Краем глаза я видела в зеркале, словно воплощение моей бесплотной юности, свою тощую долговязую фигуру и рядом прекрасную, точеную руку Ангустиас, судорожно впившуюся в спинку стула. Белую руку с крупной и мягкой ладонью. Чувственную руку моей тети, сейчас бесстыдно кричащую судорогой пальцев громче, чем ее голос.
Я была взволнована и даже напугана; к тому же безумие Ангустиас грозило захватить, увлечь и меня.
Она замолчала, только дрожала и плакала. Ангустиас редко плакала искренне. Слезы очень портили ее, но сейчас, когда она вся сотрясалась от рыданий, ее плач не внушал мне отвращения, даже доставлял некоторое удовольствие, подобное тому чувству облегчения, которое испытываешь, когда разражается гроза.
— Андрея, — мягко заговорила она наконец. — Андрея… Я должна поговорить с тобою совсем о другом. — Она вытерла глаза и стала считать. — Впредь тебе придется самой получать пенсию. Ты сама будешь отдавать бабушке за свое питание столько, сколько сочтешь нужным. Сама будешь так распределять деньги, чтобы тебе хватило их на покупку самых необходимых вещей… Нечего и говорить — тебе придется тратить на себя минимальную сумму. В тот день, когда я перестану отдавать в дом свое жалованье, здесь разразится катастрофа. Твоя бабушка всегда больше любила своих сыновей, теперь она хлебнет с ними горя. — (Тут мне показалось, что Ангустиас этому рада). — В этом доме женщины лучше умели хранить честь. — Она вздохнула. — И еще — если бы сюда не пролезла Глория!
Глория, эта подколодная змея, спала, свернувшись клубком, до полудня; измученная, она стонала во сне. После обеда она показала мне синяки — прошлой ночью Хуан избил ее, — они уже начинали темнеть!
Словно воронье на ветках дерева вокруг повешенного, сидели в эти дни в комнате у Ангустиас ее подруги, все в черном.
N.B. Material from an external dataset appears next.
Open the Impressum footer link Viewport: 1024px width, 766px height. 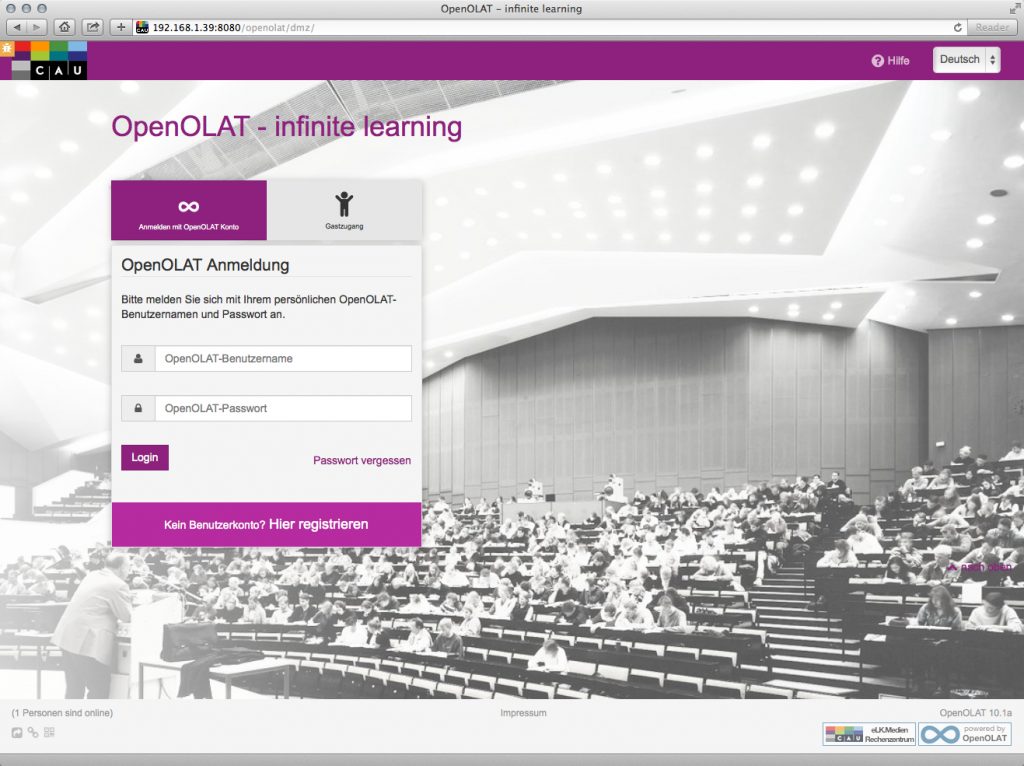(x=523, y=713)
Ангустиас — только она одна в семье! — отчаянно силилась сохранять хоть какие-то связи с людьми. Подруги эти еще вальсировали здесь когда-то под бабушкин рояль. Годы и превратности жизни отдалили их от дома на улице Арибау; теперь, узнав о чистой и прекрасной смерти Ангустиас, они вновь слетелись сюда. Они съехались из разных концов Барселоны; возраст придал их фигурам ту странную несоразмерность, какая бывает у подростков. Мало кто сохранился: одни распухли, другие высохли, и черты лица оказывались то слишком крупными, то слишком мелкими, как будто были фальшивые. Я забавлялась, разглядывая их. Те, что уже поседели, отличались от подруг более благообразным видом.
Поминали старые времена.
— А твой отец! Такой представительный, с пышной бородой…
— А твои сестры! Какие они были резвушки! Боже мой, боже мой, как все изменилось у тебя в доме.
— Как изменились времена…
— Да, времена…
(Они опасливо переглядывались).
— Помнишь, Ангустиас, зеленое платье, в котором ты была на своем дне рождения? Тебе тогда исполнилось двадцать. Нас много собралось; все девушки были такие хорошенькие… А этот твой поклонник, Херонимо Санц? Помнишь, ты еще была без ума от него — что с ним сталось?